───── Extracted text

Saint John Paul II, pray for us, pray for married people, and for families! Pray for us all, for the Church, for the whole world. Pray for us to experience the mercy of God our Father who really loves us and wants us to live forever; to experience the mercy of Jesus Christ His Son who took our human nature to become one of us so that He could save us and transform us and dwell with us because He wants to be with us now and forever; to experience the mercy of the working of the Holy Spirit who transforms our way of seeing reality, so that everything reveals itself as a sign of the mystery, gratuity, and purpose of God who draws all things to Himself. The One God—a Trinity of three persons in ineffable communion—pours out gratuitous love so that we come into being and exist and seek the fullness of life, and pours out a greater gratuitousness in the grace that calls us, stirs up our hearts, gives us the desire for God, and draws us into a participation in Divine life, now and forever.
We all have this place where we suffer, where we face our own inadequacy, where we discover the smallness of our hearts and the pettiness of all our deeds.
And it is here that Jesus asks each one of us, in the most penetrating and poignant way, to believe in Him, to trust Him.
I do believe that He loves me with an infinite love, giving Himself for me on the Cross, pouring Himself out in the Eucharist, and drawing me to Himself through His ongoing companionship with me in the Church. He summons me from within the relationships entrusted to me, and the cries of the poor and the powerless whose afflictions wound my heart, whose need I recognize as my own, whose desire awakens me to share their struggles and their patience.

──────────
───── Information shown

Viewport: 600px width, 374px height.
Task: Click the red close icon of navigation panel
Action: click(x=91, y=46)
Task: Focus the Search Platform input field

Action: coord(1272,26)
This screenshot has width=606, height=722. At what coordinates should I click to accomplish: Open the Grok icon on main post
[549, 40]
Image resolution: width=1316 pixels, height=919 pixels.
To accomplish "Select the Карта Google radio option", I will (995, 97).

──────────
───── Information shown

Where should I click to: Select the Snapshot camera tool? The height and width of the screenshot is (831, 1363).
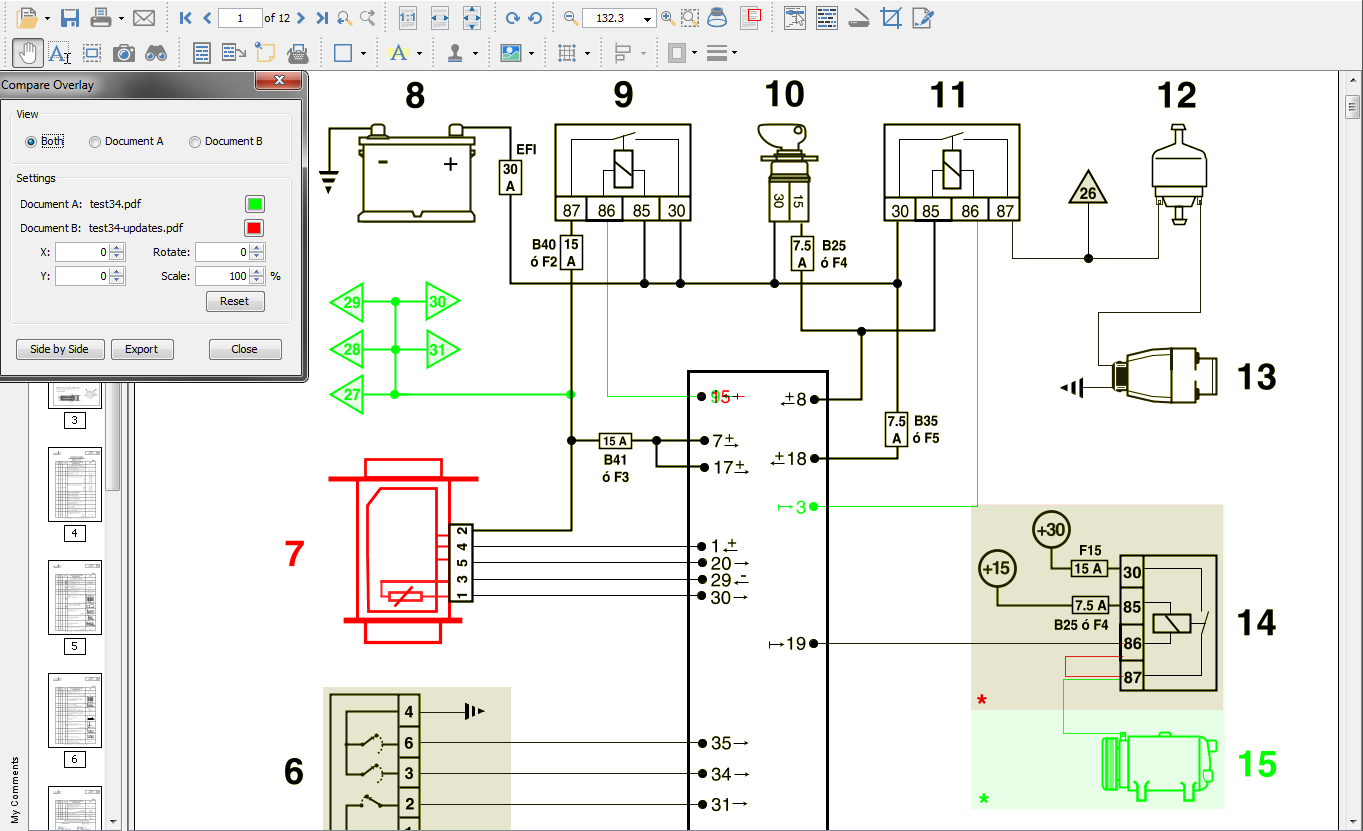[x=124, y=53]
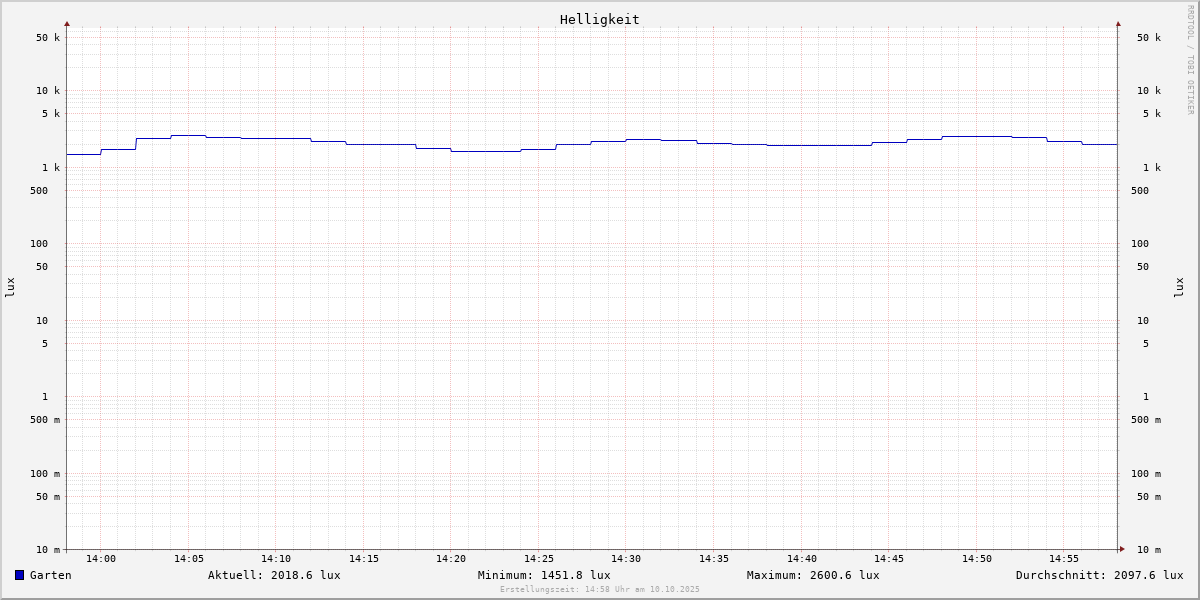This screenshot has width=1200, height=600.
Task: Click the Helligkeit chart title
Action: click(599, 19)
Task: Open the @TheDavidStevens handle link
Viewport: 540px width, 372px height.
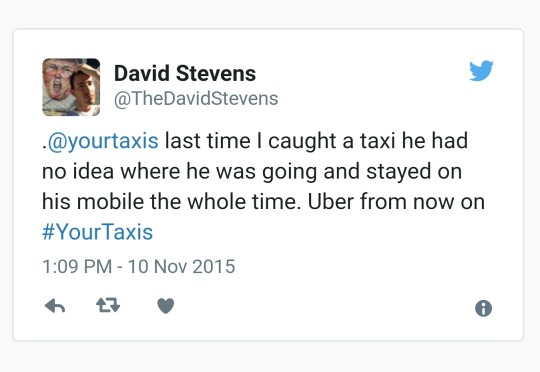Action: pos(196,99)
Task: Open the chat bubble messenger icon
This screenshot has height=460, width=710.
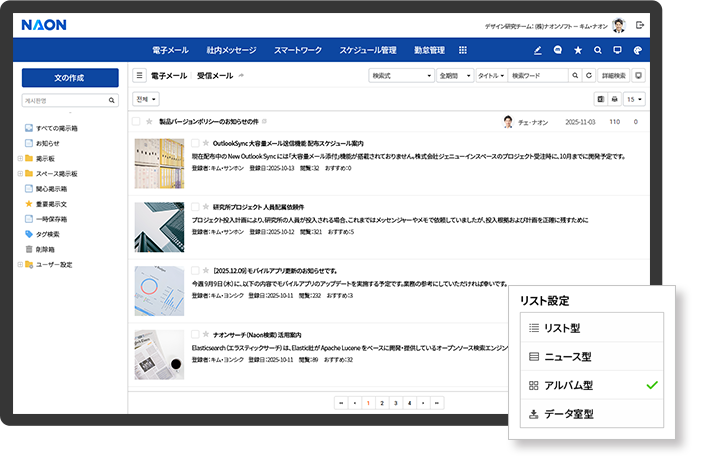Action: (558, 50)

──────────

- _Task description_: Pick up the reflection on God's mercy after its final sentence and carry it forward. The material comes from a separate source.

- _Response to the task_:
The love of Jesus is within the fabric of my life. It is mysterious and yet I know it constitutes “who I am” and draws me toward “who I want to be.” The love of Jesus gives meaning to everything and opens up the possibility for hope in every moment.
Jesus, I entrust to You what seems so often to me to be such a complicated business, namely the abandonment of myself to You, the giving of everything over to You, the surrender of everything to You...even my weakness.
Jesus, I entrust "my-entrusting-of-myself-to-You" TO YOU!That's an awkward way of putting it. But I'm sure He knows what I mean.
I will not give up. Even if I am broken, God is still God, and still Glorious – even more clearly so, for He takes my brokenness upon Himself. Here, more than anywhere, it is clear that He is worthy of all my love. He has proven Himself. Thus, in every circumstance – even in the face of the prospect that I have nothing to give, that I am worthless, that all my aspirations in life may end in failure – the only reasonable possibility for me is to love God.
So even if I am nothing, I still have the desire—the need—to love Him. I beg that I might be able to love Him.